"I have always imagined that paradise will be a kind of library" - Jorge Luis Borges
The poet, Jorge Luis Borges, was born in Buenos Aires, Argentina in 1899. He received his early education at home but attended a local public school from the age of nine years. Around the same time he published his first literary work - a translation into Spanish of Oscar Wilde's The Happy Prince. He finished his education in Switzerland before moving to Spain in 1919, by which time he was fluent in several languages and had begun to write and translate poetry. In 1921 he returned to Buenos Aires with his family. In 1923 he published his first volume of poetry, Fervor of Buenos Aires. He followed this with two more books of poetry in the 20s, before turning his attention from verse to literary criticism (for the next thirty years), publishing a number of volumes of essays during the mid-20s to the end of the '30s.
Following the death of his father in 1938, and his own narrow recovering from a head injury that became infected with septicemia, he began to write short stories which were collected in Ficciones (1944). A second volume of similar tales, entitled The Aleph, was published in 1949. Much of Borge's fame is based on these two volumes.
In 1955 he became director of the National Library in Buenos Aires.
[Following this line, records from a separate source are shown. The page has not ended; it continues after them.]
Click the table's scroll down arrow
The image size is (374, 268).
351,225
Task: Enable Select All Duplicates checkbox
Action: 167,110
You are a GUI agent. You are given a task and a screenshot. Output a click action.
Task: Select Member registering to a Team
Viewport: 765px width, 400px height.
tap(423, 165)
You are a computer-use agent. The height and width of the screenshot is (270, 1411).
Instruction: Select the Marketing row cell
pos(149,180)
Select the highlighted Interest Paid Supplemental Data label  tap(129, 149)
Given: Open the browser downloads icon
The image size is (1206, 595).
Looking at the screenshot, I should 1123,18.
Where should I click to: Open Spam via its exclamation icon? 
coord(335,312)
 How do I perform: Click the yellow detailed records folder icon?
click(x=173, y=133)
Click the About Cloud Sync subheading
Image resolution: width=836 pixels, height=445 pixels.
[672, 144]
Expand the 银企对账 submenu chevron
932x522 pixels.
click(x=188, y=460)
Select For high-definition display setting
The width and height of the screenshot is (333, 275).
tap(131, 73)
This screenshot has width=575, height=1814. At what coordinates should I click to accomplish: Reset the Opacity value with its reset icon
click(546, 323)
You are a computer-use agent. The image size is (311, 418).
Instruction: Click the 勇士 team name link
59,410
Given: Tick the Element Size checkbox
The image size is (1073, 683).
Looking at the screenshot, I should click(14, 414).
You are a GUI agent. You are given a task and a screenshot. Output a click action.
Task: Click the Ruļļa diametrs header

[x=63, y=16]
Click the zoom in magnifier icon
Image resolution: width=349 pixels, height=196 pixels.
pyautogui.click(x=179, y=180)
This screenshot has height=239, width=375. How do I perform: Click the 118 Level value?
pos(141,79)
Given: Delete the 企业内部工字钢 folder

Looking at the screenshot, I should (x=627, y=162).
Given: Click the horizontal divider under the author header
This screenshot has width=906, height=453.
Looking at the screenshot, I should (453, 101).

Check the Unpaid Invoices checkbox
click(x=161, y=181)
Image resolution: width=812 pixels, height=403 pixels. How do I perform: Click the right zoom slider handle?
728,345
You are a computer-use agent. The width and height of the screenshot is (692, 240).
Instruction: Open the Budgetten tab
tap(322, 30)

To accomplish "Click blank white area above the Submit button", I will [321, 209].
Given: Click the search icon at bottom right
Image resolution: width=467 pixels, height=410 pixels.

Sadly, around the same time his sight deteriorated to the point where he was effectively blind. He continued to publish collections of essays and short stories and wrote a number of books in collaboration with others.
In 1961 he shared the International Publishers Prize with Samuel Beckett, which brought him world recognition; and in 1970 he was the first recipient of the $25,000 Matarazzo Sobrinho Inter-American Literary Prize.
He died on June 14th,1986, in Geneva, Switzerland. Let us hope that the next life lived up to his expectations!